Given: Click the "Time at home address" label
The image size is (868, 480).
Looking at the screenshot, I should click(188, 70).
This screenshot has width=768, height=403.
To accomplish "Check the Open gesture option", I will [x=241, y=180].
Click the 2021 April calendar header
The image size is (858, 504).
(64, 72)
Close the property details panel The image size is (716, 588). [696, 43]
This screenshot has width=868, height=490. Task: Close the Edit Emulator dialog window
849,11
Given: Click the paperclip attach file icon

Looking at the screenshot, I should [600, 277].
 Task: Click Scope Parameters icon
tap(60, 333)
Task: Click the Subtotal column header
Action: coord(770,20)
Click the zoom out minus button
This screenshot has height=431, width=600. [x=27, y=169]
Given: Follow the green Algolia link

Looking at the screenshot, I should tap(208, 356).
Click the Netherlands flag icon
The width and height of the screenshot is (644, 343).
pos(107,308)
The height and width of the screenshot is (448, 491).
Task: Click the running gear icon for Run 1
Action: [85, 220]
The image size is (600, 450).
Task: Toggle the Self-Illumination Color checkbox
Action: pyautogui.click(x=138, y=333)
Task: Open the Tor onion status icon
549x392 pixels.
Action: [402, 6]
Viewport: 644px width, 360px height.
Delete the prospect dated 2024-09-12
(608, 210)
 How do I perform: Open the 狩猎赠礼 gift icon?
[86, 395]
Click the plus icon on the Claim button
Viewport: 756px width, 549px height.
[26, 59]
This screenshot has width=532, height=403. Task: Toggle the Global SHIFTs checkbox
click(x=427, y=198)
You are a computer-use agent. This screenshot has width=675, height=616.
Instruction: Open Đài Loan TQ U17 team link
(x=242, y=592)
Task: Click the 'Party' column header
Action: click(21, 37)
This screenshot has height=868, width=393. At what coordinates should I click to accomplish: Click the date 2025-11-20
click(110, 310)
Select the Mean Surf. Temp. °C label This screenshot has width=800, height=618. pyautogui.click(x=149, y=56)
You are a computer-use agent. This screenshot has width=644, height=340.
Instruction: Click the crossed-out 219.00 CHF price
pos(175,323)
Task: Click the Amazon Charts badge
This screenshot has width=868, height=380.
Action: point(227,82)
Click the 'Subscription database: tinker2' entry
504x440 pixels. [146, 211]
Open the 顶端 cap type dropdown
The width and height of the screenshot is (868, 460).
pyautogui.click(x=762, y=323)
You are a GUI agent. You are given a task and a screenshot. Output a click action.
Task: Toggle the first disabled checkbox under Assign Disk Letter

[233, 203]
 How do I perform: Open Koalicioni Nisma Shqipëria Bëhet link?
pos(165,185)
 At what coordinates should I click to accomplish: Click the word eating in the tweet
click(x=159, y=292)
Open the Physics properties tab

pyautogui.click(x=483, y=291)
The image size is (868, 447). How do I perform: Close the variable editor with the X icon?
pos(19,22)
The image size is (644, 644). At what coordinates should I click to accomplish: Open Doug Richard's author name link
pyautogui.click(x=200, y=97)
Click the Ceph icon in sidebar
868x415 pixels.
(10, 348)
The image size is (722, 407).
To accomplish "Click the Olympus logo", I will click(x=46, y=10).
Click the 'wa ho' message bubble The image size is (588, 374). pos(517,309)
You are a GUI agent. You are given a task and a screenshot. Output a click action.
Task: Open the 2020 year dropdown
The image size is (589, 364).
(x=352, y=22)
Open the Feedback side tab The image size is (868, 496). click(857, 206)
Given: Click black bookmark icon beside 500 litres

**Problem to work on:**
Please repeat the material above word for word.

**Reply to the task:**
Given: Click the "Time at home address" label
The image size is (868, 480).
Looking at the screenshot, I should click(188, 70).
This screenshot has width=768, height=403.
To accomplish "Check the Open gesture option", I will [x=241, y=180].
Click the 2021 April calendar header
The image size is (858, 504).
(64, 72)
Close the property details panel The image size is (716, 588). [696, 43]
This screenshot has width=868, height=490. Task: Close the Edit Emulator dialog window
849,11
Given: Click the paperclip attach file icon

Looking at the screenshot, I should [600, 277].
 Task: Click Scope Parameters icon
tap(60, 333)
Task: Click the Subtotal column header
Action: coord(770,20)
Click the zoom out minus button
This screenshot has height=431, width=600. [x=27, y=169]
Given: Follow the green Algolia link

Looking at the screenshot, I should tap(208, 356).
Click the Netherlands flag icon
The width and height of the screenshot is (644, 343).
pos(107,308)
The height and width of the screenshot is (448, 491).
Task: Click the running gear icon for Run 1
Action: [85, 220]
The image size is (600, 450).
Task: Toggle the Self-Illumination Color checkbox
Action: pyautogui.click(x=138, y=333)
Task: Open the Tor onion status icon
549x392 pixels.
Action: [402, 6]
Viewport: 644px width, 360px height.
Delete the prospect dated 2024-09-12
(608, 210)
 How do I perform: Open the 狩猎赠礼 gift icon?
[86, 395]
Click the plus icon on the Claim button
Viewport: 756px width, 549px height.
[26, 59]
This screenshot has width=532, height=403. Task: Toggle the Global SHIFTs checkbox
click(x=427, y=198)
You are a computer-use agent. This screenshot has width=675, height=616.
Instruction: Open Đài Loan TQ U17 team link
(x=242, y=592)
Task: Click the 'Party' column header
Action: click(21, 37)
This screenshot has height=868, width=393. At what coordinates should I click to accomplish: Click the date 2025-11-20
click(110, 310)
Select the Mean Surf. Temp. °C label This screenshot has width=800, height=618. pyautogui.click(x=149, y=56)
You are a computer-use agent. This screenshot has width=644, height=340.
Instruction: Click the crossed-out 219.00 CHF price
pos(175,323)
Task: Click the Amazon Charts badge
This screenshot has width=868, height=380.
Action: point(227,82)
Click the 'Subscription database: tinker2' entry
504x440 pixels. [146, 211]
Open the 顶端 cap type dropdown
The width and height of the screenshot is (868, 460).
pyautogui.click(x=762, y=323)
You are a GUI agent. You are given a task and a screenshot. Output a click action.
Task: Toggle the first disabled checkbox under Assign Disk Letter

[233, 203]
 How do I perform: Open Koalicioni Nisma Shqipëria Bëhet link?
pos(165,185)
 At what coordinates should I click to accomplish: Click the word eating in the tweet
click(x=159, y=292)
Open the Physics properties tab

pyautogui.click(x=483, y=291)
The image size is (868, 447). How do I perform: Close the variable editor with the X icon?
pos(19,22)
The image size is (644, 644). At what coordinates should I click to accomplish: Open Doug Richard's author name link
pyautogui.click(x=200, y=97)
Click the Ceph icon in sidebar
868x415 pixels.
(10, 348)
The image size is (722, 407).
To accomplish "Click the Olympus logo", I will click(x=46, y=10).
Click the 'wa ho' message bubble The image size is (588, 374). pos(517,309)
You are a GUI agent. You are given a task and a screenshot. Output a click action.
Task: Open the 2020 year dropdown
The image size is (589, 364).
(x=352, y=22)
Open the Feedback side tab The image size is (868, 496). click(857, 206)
Given: Click black bookmark icon beside 500 litres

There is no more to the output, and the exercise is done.